__ASSIGNMENT__: Print the records below exactly as they appear.

Collected data

┄┄┄┄┄┄

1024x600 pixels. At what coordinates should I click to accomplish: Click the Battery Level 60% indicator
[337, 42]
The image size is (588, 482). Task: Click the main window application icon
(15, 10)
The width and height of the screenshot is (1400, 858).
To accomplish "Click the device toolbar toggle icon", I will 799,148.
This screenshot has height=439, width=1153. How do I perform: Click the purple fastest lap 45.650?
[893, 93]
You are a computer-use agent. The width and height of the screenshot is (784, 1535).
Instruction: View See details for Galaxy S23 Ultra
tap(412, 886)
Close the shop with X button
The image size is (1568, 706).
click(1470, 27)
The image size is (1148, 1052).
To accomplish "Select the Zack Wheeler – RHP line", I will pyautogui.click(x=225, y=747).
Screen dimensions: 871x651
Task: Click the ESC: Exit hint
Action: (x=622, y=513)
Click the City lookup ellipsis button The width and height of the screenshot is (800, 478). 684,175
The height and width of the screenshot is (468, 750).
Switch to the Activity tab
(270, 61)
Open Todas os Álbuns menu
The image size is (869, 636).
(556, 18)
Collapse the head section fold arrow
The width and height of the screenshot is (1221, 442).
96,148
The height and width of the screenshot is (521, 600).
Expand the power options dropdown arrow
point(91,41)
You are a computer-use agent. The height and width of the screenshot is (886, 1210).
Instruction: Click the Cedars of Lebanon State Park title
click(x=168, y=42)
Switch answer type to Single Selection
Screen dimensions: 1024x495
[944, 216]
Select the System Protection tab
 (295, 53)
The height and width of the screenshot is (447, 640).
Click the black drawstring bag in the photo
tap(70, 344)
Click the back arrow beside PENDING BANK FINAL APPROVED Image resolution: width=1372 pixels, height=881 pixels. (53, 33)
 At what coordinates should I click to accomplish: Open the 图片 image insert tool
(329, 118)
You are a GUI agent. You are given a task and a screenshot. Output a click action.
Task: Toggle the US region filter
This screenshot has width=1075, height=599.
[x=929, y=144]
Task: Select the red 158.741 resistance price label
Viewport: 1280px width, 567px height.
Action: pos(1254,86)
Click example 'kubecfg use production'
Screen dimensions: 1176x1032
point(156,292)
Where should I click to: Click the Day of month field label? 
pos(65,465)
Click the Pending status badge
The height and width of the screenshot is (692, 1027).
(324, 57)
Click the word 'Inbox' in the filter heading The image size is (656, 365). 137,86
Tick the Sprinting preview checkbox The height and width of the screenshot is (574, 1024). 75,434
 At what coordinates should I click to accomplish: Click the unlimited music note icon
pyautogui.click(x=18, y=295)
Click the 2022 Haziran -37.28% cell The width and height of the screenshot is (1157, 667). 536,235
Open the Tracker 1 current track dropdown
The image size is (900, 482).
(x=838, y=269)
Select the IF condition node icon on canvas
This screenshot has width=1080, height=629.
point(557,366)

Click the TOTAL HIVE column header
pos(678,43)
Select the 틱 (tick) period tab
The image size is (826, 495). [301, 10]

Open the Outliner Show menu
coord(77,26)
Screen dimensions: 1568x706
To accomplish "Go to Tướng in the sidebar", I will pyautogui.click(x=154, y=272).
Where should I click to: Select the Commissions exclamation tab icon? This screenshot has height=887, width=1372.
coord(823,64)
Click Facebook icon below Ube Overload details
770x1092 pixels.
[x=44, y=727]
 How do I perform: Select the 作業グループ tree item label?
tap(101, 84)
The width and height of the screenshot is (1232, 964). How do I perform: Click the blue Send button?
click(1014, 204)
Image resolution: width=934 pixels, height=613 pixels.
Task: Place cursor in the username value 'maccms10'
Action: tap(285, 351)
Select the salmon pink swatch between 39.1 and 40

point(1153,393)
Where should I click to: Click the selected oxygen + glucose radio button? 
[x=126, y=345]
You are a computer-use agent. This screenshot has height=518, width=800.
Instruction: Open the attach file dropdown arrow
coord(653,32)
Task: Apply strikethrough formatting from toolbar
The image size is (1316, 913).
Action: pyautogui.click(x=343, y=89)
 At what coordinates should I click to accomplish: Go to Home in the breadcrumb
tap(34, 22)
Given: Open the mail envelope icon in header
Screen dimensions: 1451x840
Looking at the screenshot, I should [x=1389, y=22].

┄┄┄┄┄┄

__ANSWER BOX__:
1024x600 pixels. At what coordinates should I click to accomplish: Click the Battery Level 60% indicator
[337, 42]
The image size is (588, 482). Task: Click the main window application icon
(15, 10)
The width and height of the screenshot is (1400, 858).
To accomplish "Click the device toolbar toggle icon", I will 799,148.
This screenshot has height=439, width=1153. How do I perform: Click the purple fastest lap 45.650?
[893, 93]
You are a computer-use agent. The width and height of the screenshot is (784, 1535).
Instruction: View See details for Galaxy S23 Ultra
tap(412, 886)
Close the shop with X button
The image size is (1568, 706).
click(1470, 27)
The image size is (1148, 1052).
To accomplish "Select the Zack Wheeler – RHP line", I will pyautogui.click(x=225, y=747).
Screen dimensions: 871x651
Task: Click the ESC: Exit hint
Action: (x=622, y=513)
Click the City lookup ellipsis button The width and height of the screenshot is (800, 478). 684,175
The height and width of the screenshot is (468, 750).
Switch to the Activity tab
(270, 61)
Open Todas os Álbuns menu
The image size is (869, 636).
(556, 18)
Collapse the head section fold arrow
The width and height of the screenshot is (1221, 442).
96,148
The height and width of the screenshot is (521, 600).
Expand the power options dropdown arrow
point(91,41)
You are a computer-use agent. The height and width of the screenshot is (886, 1210).
Instruction: Click the Cedars of Lebanon State Park title
click(x=168, y=42)
Switch answer type to Single Selection
Screen dimensions: 1024x495
[944, 216]
Select the System Protection tab
 (295, 53)
The height and width of the screenshot is (447, 640).
Click the black drawstring bag in the photo
tap(70, 344)
Click the back arrow beside PENDING BANK FINAL APPROVED Image resolution: width=1372 pixels, height=881 pixels. (53, 33)
 At what coordinates should I click to accomplish: Open the 图片 image insert tool
(329, 118)
You are a GUI agent. You are given a task and a screenshot. Output a click action.
Task: Toggle the US region filter
This screenshot has width=1075, height=599.
[x=929, y=144]
Task: Select the red 158.741 resistance price label
Viewport: 1280px width, 567px height.
Action: pos(1254,86)
Click example 'kubecfg use production'
Screen dimensions: 1176x1032
point(156,292)
Where should I click to: Click the Day of month field label? 
pos(65,465)
Click the Pending status badge
The height and width of the screenshot is (692, 1027).
(324, 57)
Click the word 'Inbox' in the filter heading The image size is (656, 365). 137,86
Tick the Sprinting preview checkbox The height and width of the screenshot is (574, 1024). 75,434
 At what coordinates should I click to accomplish: Click the unlimited music note icon
pyautogui.click(x=18, y=295)
Click the 2022 Haziran -37.28% cell The width and height of the screenshot is (1157, 667). 536,235
Open the Tracker 1 current track dropdown
The image size is (900, 482).
(x=838, y=269)
Select the IF condition node icon on canvas
This screenshot has width=1080, height=629.
point(557,366)

Click the TOTAL HIVE column header
pos(678,43)
Select the 틱 (tick) period tab
The image size is (826, 495). [301, 10]

Open the Outliner Show menu
coord(77,26)
Screen dimensions: 1568x706
To accomplish "Go to Tướng in the sidebar", I will pyautogui.click(x=154, y=272).
Where should I click to: Select the Commissions exclamation tab icon? This screenshot has height=887, width=1372.
coord(823,64)
Click Facebook icon below Ube Overload details
770x1092 pixels.
[x=44, y=727]
 How do I perform: Select the 作業グループ tree item label?
tap(101, 84)
The width and height of the screenshot is (1232, 964). How do I perform: Click the blue Send button?
click(1014, 204)
Image resolution: width=934 pixels, height=613 pixels.
Task: Place cursor in the username value 'maccms10'
Action: tap(285, 351)
Select the salmon pink swatch between 39.1 and 40

point(1153,393)
Where should I click to: Click the selected oxygen + glucose radio button? 
[x=126, y=345]
You are a computer-use agent. This screenshot has height=518, width=800.
Instruction: Open the attach file dropdown arrow
coord(653,32)
Task: Apply strikethrough formatting from toolbar
The image size is (1316, 913).
Action: pyautogui.click(x=343, y=89)
 At what coordinates should I click to accomplish: Go to Home in the breadcrumb
tap(34, 22)
Given: Open the mail envelope icon in header
Screen dimensions: 1451x840
Looking at the screenshot, I should [x=1389, y=22].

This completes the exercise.